■ Work request
The lines to copy are those holding the string "персональных" in the entries below.

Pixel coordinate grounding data
┌──
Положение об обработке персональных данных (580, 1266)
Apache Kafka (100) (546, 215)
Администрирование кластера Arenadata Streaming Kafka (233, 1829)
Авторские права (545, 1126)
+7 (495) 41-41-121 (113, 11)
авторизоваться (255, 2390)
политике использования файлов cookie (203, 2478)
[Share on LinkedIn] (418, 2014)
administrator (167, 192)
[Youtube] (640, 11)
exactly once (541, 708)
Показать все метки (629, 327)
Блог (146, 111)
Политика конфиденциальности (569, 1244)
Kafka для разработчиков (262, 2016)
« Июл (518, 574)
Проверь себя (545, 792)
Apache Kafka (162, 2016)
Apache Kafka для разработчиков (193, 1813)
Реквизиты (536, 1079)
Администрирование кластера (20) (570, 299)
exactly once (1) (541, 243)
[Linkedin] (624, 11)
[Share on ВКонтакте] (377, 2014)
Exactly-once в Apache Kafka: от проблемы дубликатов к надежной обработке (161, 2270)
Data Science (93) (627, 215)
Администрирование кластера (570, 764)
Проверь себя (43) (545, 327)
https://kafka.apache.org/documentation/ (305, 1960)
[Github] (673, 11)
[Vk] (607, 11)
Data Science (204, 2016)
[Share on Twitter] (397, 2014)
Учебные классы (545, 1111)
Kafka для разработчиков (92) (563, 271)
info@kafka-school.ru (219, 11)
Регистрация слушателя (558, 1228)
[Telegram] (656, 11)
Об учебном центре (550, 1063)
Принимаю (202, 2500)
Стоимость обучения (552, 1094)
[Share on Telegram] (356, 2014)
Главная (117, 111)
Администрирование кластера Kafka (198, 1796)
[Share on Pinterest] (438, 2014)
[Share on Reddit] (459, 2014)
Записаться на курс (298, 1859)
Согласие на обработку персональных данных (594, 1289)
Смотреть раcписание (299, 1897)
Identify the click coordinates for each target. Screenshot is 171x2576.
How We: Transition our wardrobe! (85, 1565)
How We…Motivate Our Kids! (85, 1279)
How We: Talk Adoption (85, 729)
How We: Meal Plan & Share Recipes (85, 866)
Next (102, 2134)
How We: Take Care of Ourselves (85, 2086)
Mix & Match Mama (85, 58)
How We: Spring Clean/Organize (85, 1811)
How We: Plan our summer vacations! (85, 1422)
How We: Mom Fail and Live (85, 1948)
└──
■ Your solution
Положение об обработке персональных данных (580, 1266)
Согласие на обработку персональных данных (594, 1289)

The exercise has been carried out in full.